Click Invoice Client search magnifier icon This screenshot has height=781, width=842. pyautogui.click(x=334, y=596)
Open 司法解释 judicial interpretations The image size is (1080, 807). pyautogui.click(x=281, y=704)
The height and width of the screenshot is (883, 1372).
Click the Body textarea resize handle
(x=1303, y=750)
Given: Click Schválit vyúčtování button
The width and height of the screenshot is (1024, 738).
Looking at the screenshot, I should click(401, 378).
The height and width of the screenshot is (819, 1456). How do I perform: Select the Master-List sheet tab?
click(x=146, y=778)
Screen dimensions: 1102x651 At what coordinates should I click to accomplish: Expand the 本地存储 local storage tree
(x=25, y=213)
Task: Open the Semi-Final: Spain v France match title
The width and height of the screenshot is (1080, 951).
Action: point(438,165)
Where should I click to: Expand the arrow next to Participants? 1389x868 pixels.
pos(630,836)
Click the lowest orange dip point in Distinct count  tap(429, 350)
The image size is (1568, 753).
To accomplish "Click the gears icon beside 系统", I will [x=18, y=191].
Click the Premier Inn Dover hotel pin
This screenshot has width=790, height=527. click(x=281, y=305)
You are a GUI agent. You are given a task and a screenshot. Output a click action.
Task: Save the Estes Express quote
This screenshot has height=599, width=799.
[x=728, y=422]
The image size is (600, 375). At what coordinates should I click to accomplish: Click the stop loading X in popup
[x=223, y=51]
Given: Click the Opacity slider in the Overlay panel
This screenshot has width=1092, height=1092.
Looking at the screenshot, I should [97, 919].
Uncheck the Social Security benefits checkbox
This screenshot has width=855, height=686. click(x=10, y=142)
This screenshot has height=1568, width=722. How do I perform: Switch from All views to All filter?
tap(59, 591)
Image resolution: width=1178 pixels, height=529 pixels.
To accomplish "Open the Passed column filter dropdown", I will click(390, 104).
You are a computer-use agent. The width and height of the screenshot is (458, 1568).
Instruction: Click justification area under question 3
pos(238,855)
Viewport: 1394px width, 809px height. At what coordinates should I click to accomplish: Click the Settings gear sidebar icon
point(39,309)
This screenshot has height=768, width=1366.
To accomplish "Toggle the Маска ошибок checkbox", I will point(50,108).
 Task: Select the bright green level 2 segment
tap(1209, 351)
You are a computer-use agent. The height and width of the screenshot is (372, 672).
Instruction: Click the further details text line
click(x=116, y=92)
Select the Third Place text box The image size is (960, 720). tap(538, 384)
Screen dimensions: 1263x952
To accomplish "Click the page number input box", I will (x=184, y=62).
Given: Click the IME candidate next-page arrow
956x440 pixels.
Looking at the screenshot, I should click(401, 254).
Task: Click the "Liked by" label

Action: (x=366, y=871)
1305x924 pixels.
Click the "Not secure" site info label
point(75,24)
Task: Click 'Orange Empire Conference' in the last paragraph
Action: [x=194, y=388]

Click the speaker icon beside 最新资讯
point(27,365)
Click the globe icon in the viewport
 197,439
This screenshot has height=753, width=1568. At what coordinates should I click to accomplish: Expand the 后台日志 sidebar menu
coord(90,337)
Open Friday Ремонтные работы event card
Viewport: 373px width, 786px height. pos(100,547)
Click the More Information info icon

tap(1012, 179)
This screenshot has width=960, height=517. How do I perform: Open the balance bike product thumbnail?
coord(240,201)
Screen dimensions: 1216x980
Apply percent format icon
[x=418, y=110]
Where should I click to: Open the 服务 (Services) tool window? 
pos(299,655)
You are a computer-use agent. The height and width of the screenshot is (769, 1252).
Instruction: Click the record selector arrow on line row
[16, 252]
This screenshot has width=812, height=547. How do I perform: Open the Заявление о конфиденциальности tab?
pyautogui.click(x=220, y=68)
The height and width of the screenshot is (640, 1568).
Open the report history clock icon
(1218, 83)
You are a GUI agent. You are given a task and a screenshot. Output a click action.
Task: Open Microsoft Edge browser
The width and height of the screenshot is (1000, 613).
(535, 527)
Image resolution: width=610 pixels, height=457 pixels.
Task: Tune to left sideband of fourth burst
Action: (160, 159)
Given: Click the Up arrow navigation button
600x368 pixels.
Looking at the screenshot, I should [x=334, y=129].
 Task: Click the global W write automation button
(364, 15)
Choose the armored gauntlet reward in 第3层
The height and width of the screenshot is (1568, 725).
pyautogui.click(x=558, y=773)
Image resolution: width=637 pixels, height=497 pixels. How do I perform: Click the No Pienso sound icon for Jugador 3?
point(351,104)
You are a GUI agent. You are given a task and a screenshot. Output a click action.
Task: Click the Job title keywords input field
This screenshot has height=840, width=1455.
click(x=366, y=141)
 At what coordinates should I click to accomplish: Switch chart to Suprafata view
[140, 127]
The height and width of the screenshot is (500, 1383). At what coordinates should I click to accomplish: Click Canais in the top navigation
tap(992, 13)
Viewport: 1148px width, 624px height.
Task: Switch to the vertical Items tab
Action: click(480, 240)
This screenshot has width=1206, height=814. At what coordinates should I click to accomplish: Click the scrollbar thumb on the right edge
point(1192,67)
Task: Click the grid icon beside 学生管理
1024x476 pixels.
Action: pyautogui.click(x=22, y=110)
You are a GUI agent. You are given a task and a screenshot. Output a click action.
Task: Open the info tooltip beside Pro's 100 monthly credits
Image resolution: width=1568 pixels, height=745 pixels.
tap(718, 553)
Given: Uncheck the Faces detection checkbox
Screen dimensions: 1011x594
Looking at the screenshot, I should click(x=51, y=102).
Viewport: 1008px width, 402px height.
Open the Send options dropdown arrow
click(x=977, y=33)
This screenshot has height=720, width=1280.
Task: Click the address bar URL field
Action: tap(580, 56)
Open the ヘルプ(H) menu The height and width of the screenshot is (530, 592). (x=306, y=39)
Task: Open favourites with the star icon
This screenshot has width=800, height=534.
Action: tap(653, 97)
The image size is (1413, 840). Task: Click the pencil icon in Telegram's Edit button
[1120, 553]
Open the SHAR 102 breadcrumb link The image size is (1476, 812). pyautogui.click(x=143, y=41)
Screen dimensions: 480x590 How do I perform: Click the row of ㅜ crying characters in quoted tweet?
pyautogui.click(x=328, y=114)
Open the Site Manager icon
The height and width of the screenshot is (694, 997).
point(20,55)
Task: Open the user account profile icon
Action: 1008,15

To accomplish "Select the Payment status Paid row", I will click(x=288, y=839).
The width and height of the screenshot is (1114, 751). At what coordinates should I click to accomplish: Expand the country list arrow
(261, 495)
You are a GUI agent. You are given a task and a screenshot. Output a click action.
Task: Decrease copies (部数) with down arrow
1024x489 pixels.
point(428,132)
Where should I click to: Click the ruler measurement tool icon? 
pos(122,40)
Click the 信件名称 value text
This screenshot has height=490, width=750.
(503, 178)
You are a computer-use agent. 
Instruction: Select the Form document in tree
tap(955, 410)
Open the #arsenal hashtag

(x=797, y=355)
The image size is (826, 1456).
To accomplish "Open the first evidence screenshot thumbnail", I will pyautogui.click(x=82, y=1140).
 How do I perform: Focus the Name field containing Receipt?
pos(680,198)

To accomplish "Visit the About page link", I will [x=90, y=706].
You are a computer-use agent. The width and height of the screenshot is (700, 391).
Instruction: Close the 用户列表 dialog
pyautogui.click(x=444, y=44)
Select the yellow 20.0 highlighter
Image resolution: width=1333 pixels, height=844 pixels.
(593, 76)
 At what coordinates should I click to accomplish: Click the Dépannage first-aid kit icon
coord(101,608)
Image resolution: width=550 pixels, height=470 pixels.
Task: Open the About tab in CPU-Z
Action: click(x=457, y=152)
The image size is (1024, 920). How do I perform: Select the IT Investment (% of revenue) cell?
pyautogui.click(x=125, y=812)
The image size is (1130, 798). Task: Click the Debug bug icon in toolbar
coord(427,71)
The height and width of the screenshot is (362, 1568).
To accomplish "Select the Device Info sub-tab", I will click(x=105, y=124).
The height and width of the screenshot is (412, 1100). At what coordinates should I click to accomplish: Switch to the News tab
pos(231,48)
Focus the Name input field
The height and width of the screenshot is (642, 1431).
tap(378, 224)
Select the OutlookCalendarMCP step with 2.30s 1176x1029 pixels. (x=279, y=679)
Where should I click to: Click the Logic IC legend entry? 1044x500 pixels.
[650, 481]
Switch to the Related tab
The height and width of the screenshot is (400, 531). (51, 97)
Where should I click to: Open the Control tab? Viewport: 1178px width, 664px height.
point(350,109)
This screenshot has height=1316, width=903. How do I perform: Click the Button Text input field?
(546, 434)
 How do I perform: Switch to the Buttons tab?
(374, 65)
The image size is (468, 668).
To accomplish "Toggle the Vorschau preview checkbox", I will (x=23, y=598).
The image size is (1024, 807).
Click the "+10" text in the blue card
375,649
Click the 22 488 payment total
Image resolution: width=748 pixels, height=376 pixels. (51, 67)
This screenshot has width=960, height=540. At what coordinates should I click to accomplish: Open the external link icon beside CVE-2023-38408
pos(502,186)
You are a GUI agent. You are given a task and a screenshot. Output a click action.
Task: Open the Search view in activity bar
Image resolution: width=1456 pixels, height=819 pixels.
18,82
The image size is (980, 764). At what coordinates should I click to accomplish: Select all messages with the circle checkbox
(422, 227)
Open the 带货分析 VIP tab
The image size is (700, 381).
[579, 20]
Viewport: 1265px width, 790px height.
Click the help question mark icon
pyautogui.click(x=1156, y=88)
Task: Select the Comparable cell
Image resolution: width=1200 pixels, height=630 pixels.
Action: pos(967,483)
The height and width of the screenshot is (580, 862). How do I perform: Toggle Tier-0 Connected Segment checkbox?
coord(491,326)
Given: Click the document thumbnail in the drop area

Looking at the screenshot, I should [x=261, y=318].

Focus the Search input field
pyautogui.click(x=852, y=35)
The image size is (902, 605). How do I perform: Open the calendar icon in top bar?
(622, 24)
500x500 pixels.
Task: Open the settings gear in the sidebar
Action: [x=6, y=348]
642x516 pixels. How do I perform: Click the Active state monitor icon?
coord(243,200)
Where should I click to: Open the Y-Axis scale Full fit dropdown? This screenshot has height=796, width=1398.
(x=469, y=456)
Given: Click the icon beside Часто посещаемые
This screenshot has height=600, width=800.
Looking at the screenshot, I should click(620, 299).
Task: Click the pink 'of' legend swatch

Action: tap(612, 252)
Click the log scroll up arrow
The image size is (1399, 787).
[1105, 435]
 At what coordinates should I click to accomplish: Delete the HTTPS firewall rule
··········
» ASSIGNMENT
Where a line of the records holds the word "title", copy that line.

» RESPONSE TO THE EXERCISE
Task: Open the Semi-Final: Spain v France match title
Task: Click the Job title keywords input field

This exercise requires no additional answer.